Recruitment and retention efforts
St. Peter's and Shodair are aggressively ramping up recruitment and retention efforts to compete for talent in a limited workforce. Both organizations gifted 80 hours of COVID-19 leave (Shodair) / extended illness hours (St. Peter’s) in 2020 and raised their minimum wage to $15 per hour in 2021. St. Peter’s recently announced a $3 million investment in base wage increases over and above standard cost of living increases, impacting 80% of its staff over the last nine months, and the organization plans to continue increasing wages in 2022 to be market competitive. The organization has also invested nearly $1 million in crisis shift pay and other incentives in response to critical staffing shortages in recent months.

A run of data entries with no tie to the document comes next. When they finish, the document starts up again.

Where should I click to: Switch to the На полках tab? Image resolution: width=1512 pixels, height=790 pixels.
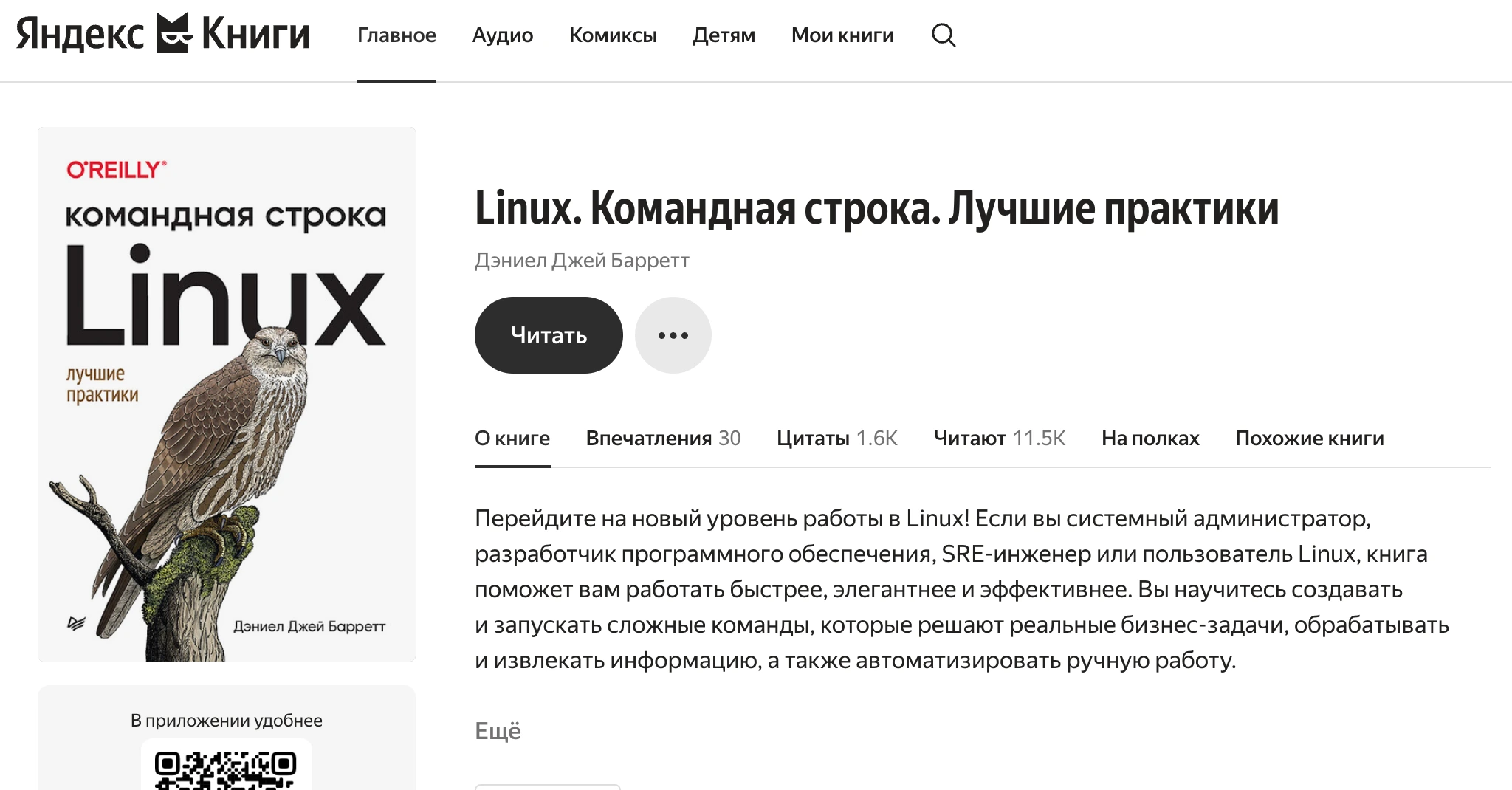tap(1150, 438)
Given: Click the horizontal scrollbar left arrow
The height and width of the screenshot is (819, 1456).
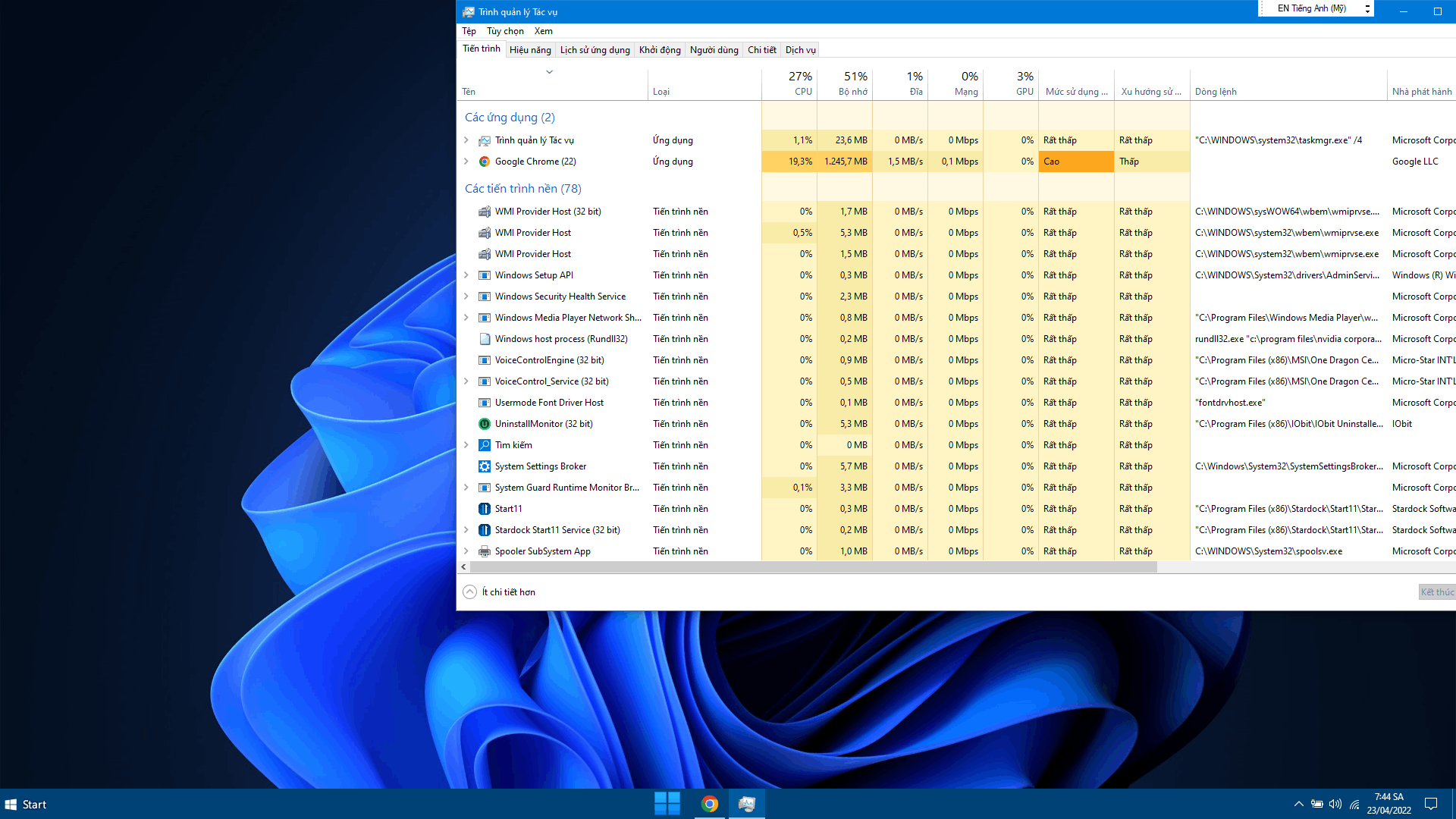Looking at the screenshot, I should tap(463, 567).
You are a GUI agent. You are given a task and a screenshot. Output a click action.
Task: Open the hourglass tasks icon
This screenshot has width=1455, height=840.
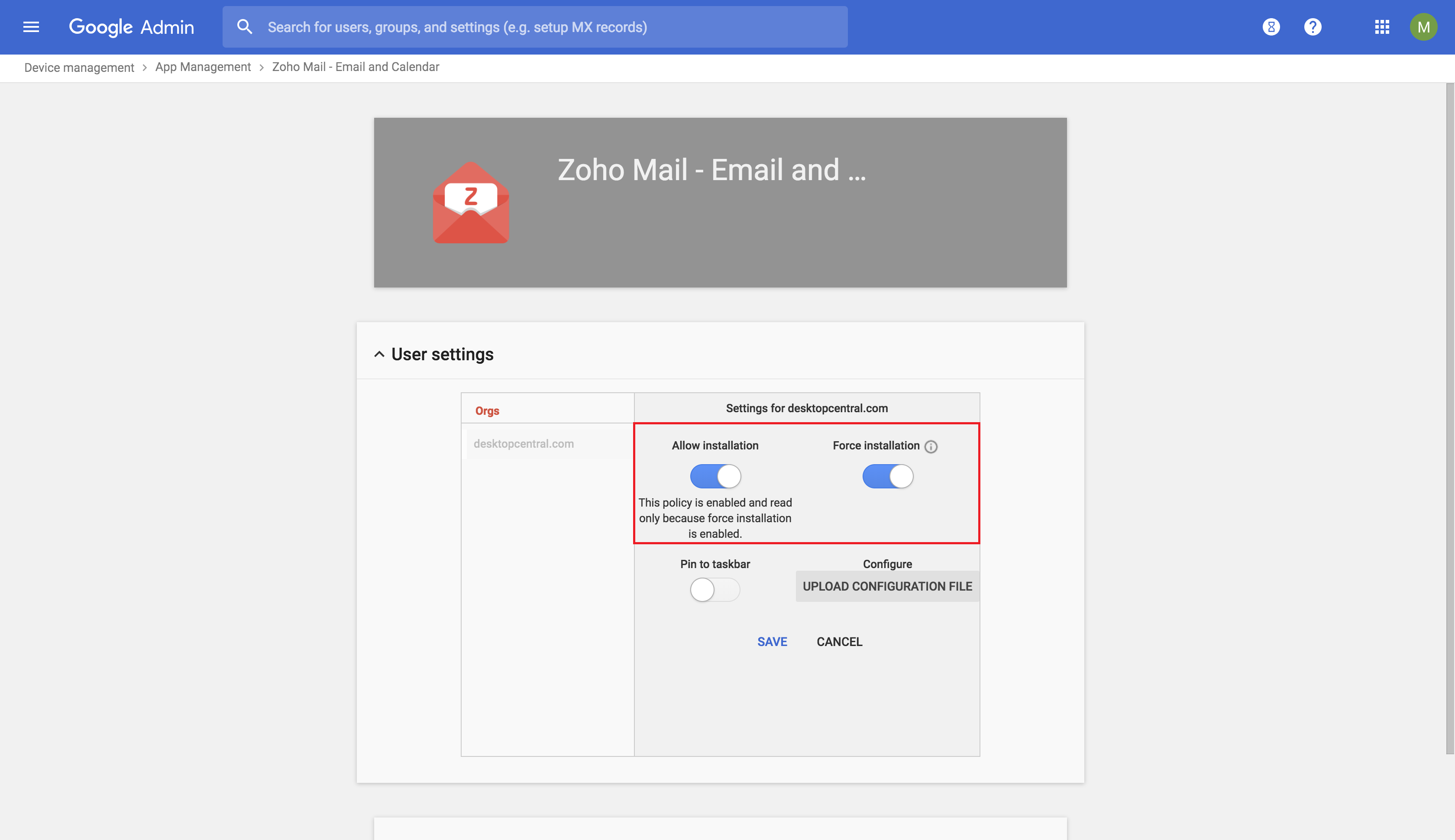pyautogui.click(x=1271, y=27)
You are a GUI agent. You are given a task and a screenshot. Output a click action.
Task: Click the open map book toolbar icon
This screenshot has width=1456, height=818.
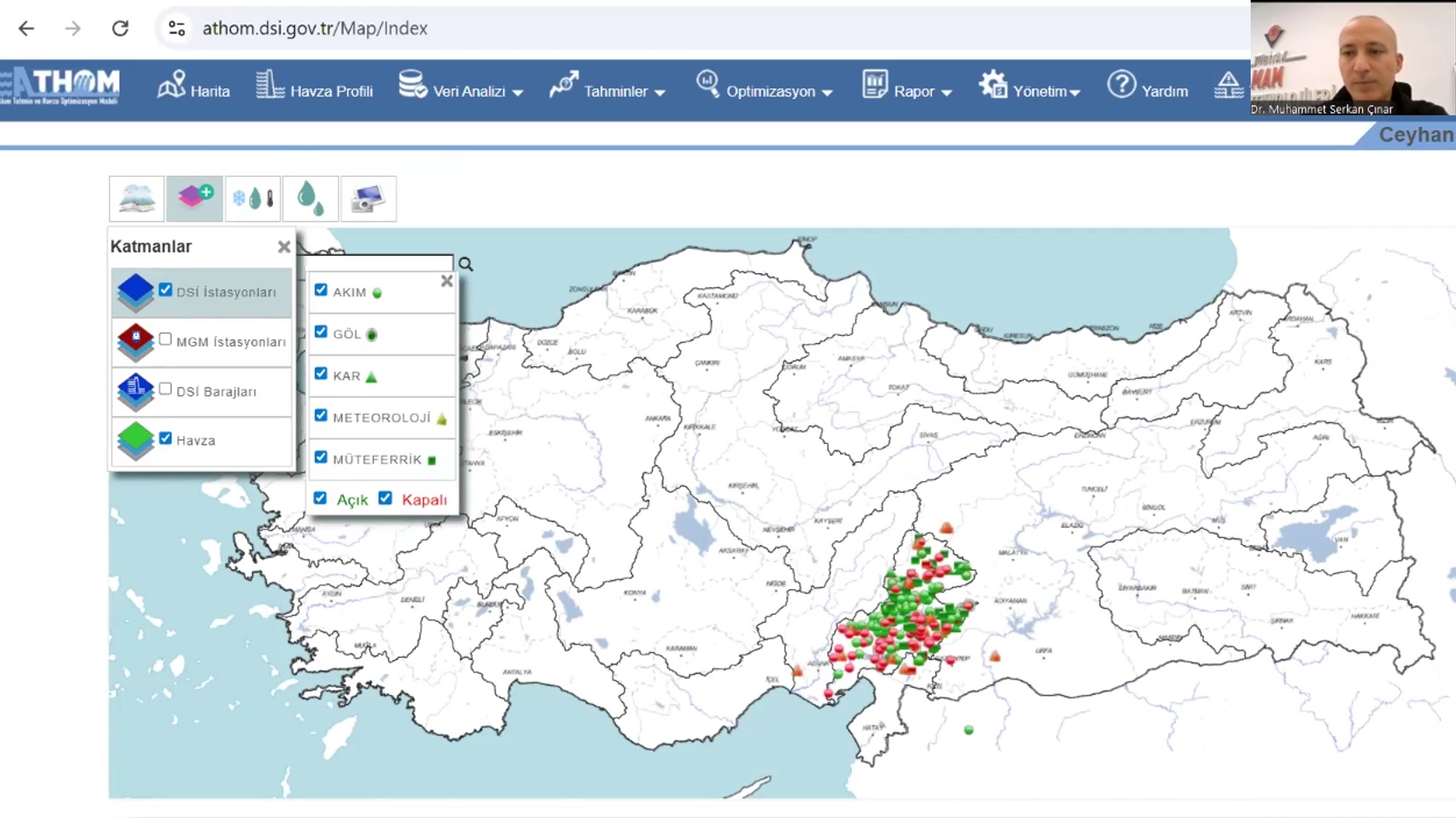137,199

St. Peter’s and Shodair are also working closely with local education partners like Helena College and Carroll College to grow the pipeline of the next generation of caregivers, including the recently launched accelerated nursing program and the Master of Social Work program at Carroll College.
Shodair has increased the number of students doing rotations in the building by 30%. Next month, the organization will kick off a year-long Registered Nurse Residency Program. This effort will give new nursing graduates the opportunity to learn the specialty of child and adolescent psychiatry, while being supported through classroom, education, and clinical training. The organization is also a certified trauma informed facility, which contributes to a culture that cares about the well-being of employees through a research-based model, Aasved said. This hospital-wide training continues to have positive impacts on employee turnaround and retention.
“We recognize money is not the primary retention driver, so we’ll continue to grow our benefits, education and development, and employee engagement programs this year to support our team members and their families in all aspects of their health and wellness, as well as provide more concrete opportunities for their growth and advancement,” said Groom. “The pool of available candidates to replace the staff members we lose is shrinking by the day. While our staffing shortages are a direct result of the pandemic, this isn’t a temporary challenge. This is very much our new reality in health care.”
St. Peter’s and Shodair encourage community members to continue taking measures to stay safe and healthy, including seeking preventative health care. Community members are encouraged to see their primary care provider or visit an urgent care facility first, and only using the emergency room for severe conditions and life-threatening emergencies, which include behavioral health crises. Both facilities still require masking for all employees and visitors to help ensure safety.
Even though staffing shortages are system-wide, St. Peter’s is shifting more resources to the Emergency Department to help triage and treat patients who may not necessarily need to be admitted to the hospital. Shodair has also shifted some of its providers to outpatient care to increase that patient load and support the needs in the community.
"There are things our community can do to lessen the impact on our stressed health care system,” said Groom. "Please be gracious to your friends, family and neighbors working in health care. The support we receive from people in the community is so uplifting and impactful. It has been a remarkably challenging two years for those on the frontlines of the pandemic, and they continue to show up despite the mounting challenges to care for our community."